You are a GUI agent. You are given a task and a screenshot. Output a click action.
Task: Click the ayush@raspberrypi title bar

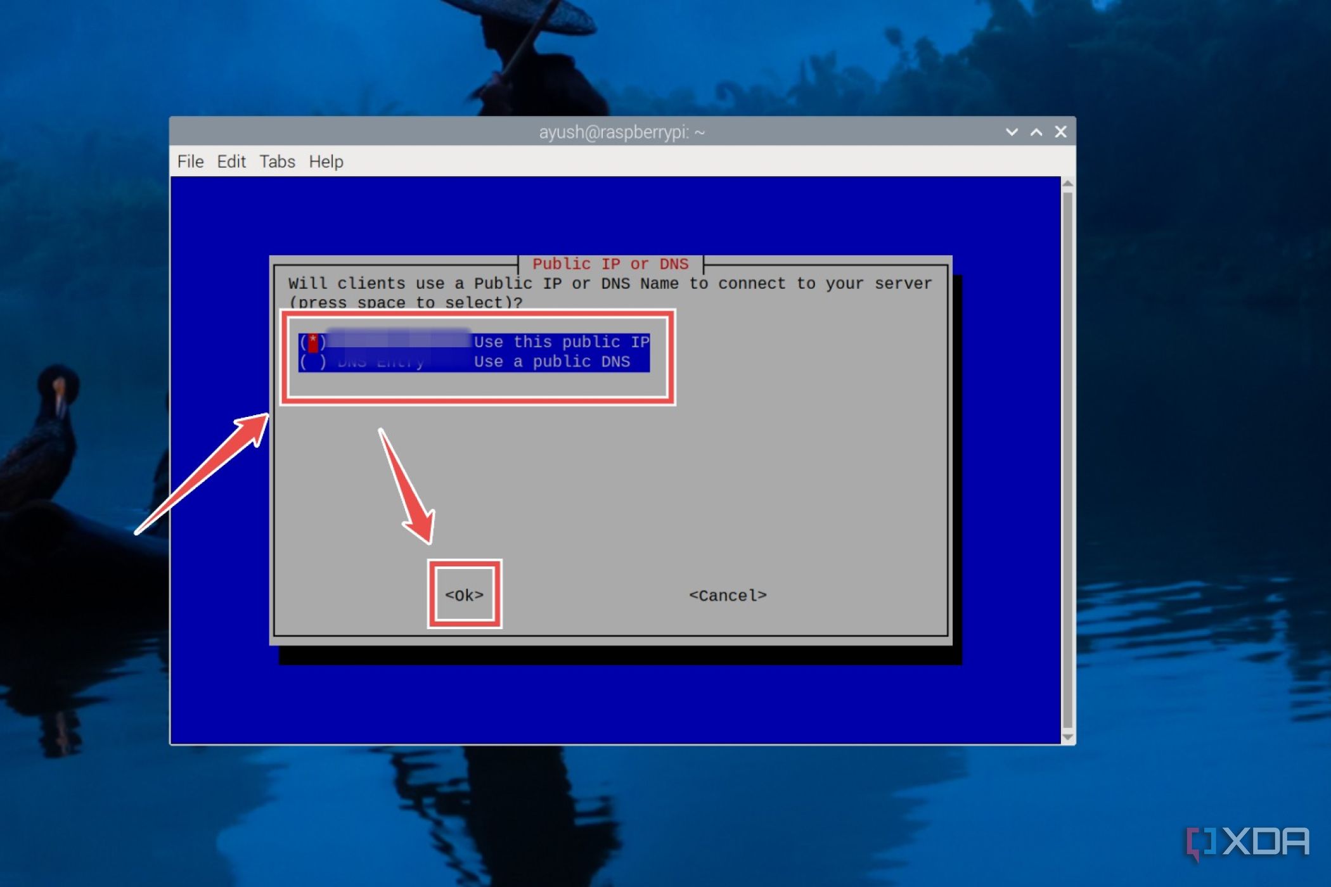coord(621,132)
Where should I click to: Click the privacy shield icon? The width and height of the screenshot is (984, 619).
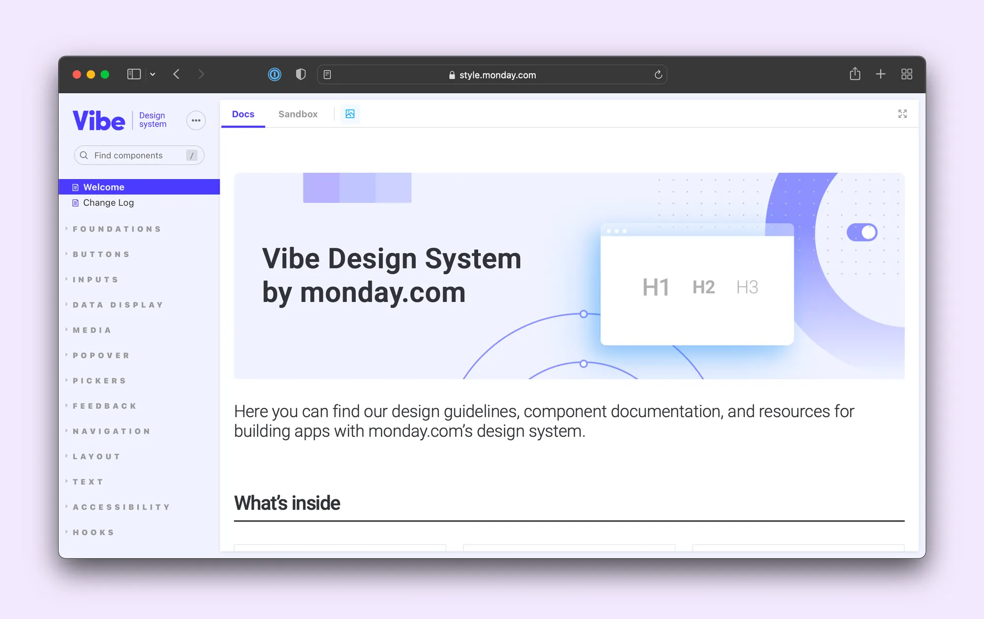pos(301,74)
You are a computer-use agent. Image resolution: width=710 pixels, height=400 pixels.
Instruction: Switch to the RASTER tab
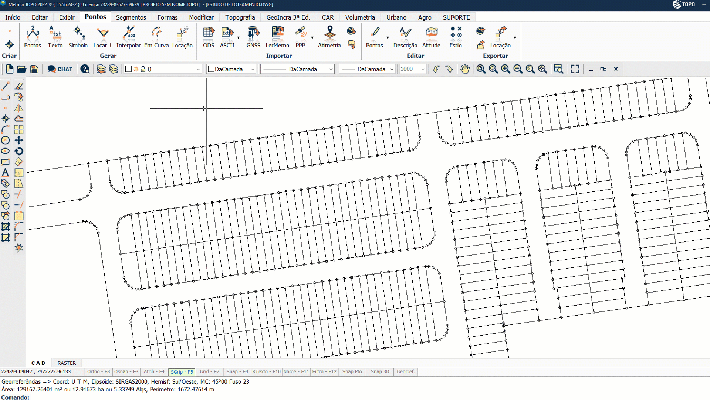tap(67, 363)
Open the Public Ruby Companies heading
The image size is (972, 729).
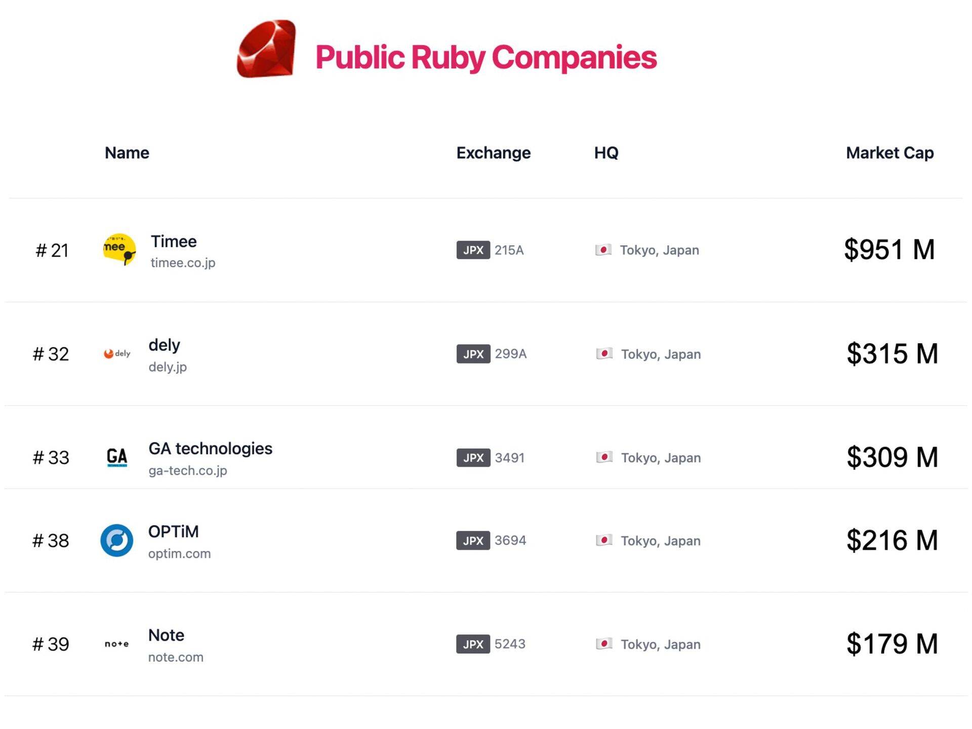pyautogui.click(x=485, y=57)
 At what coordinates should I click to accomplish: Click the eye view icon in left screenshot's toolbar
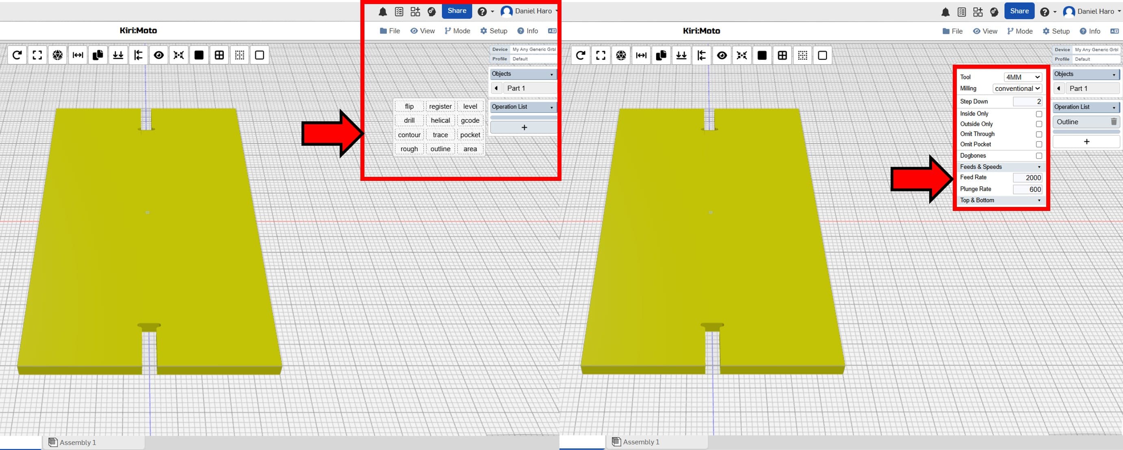159,55
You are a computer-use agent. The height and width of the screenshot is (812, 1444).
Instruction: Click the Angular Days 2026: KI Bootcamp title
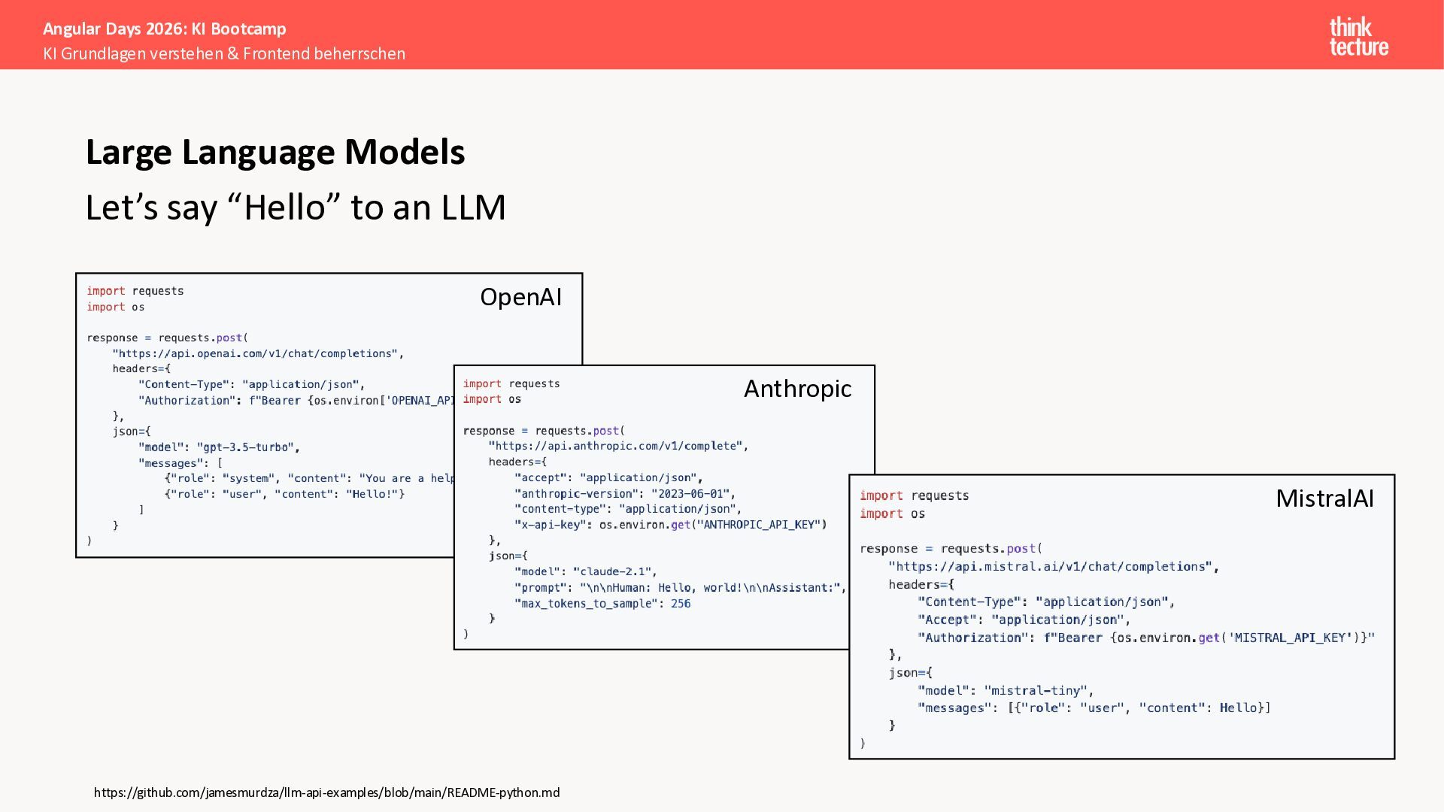pyautogui.click(x=165, y=29)
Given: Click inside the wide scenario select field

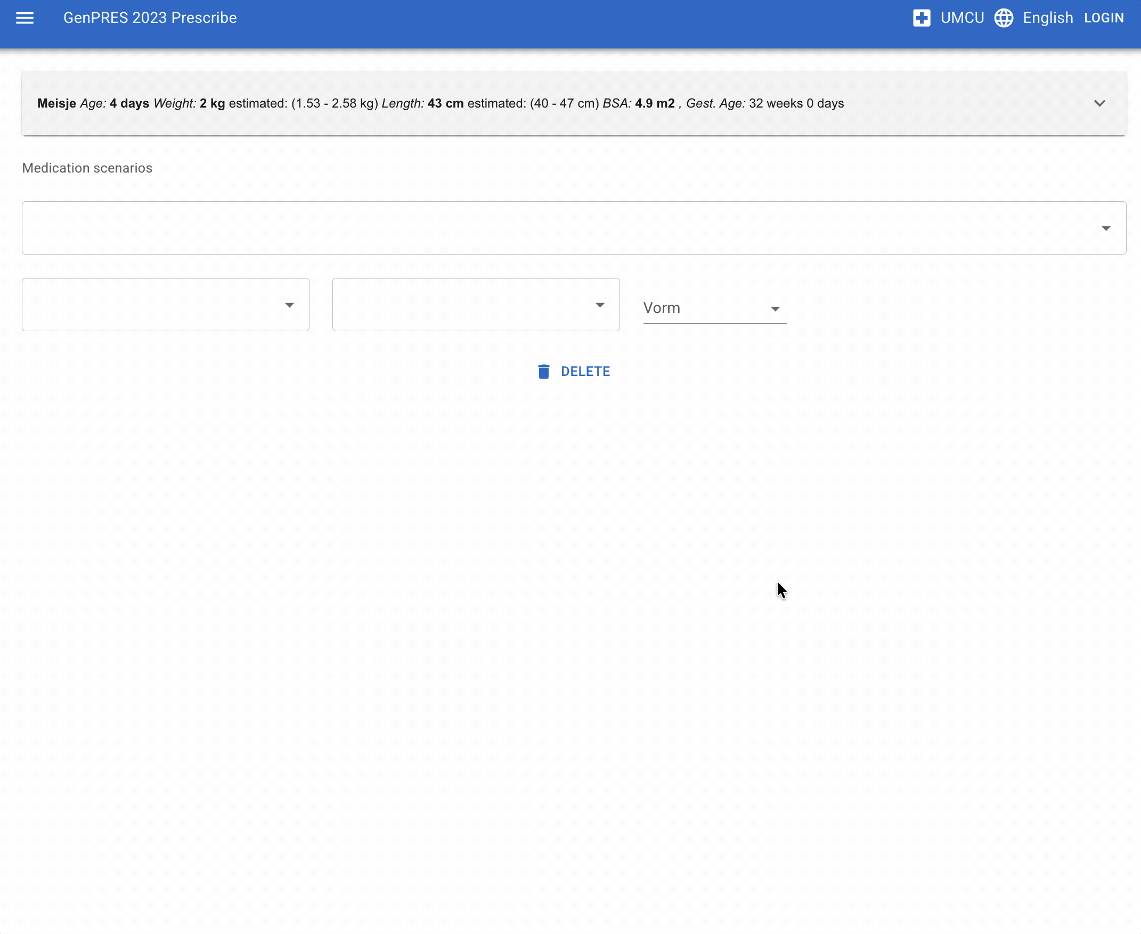Looking at the screenshot, I should click(x=538, y=228).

========

Locate the word "computer" in the entries, and copy every line where it is found.

You are a computer-use agent. Image resolution: width=710 pixels, height=400 pixels.
You are a computer-use agent. The height and width of the screenshot is (812, 1444).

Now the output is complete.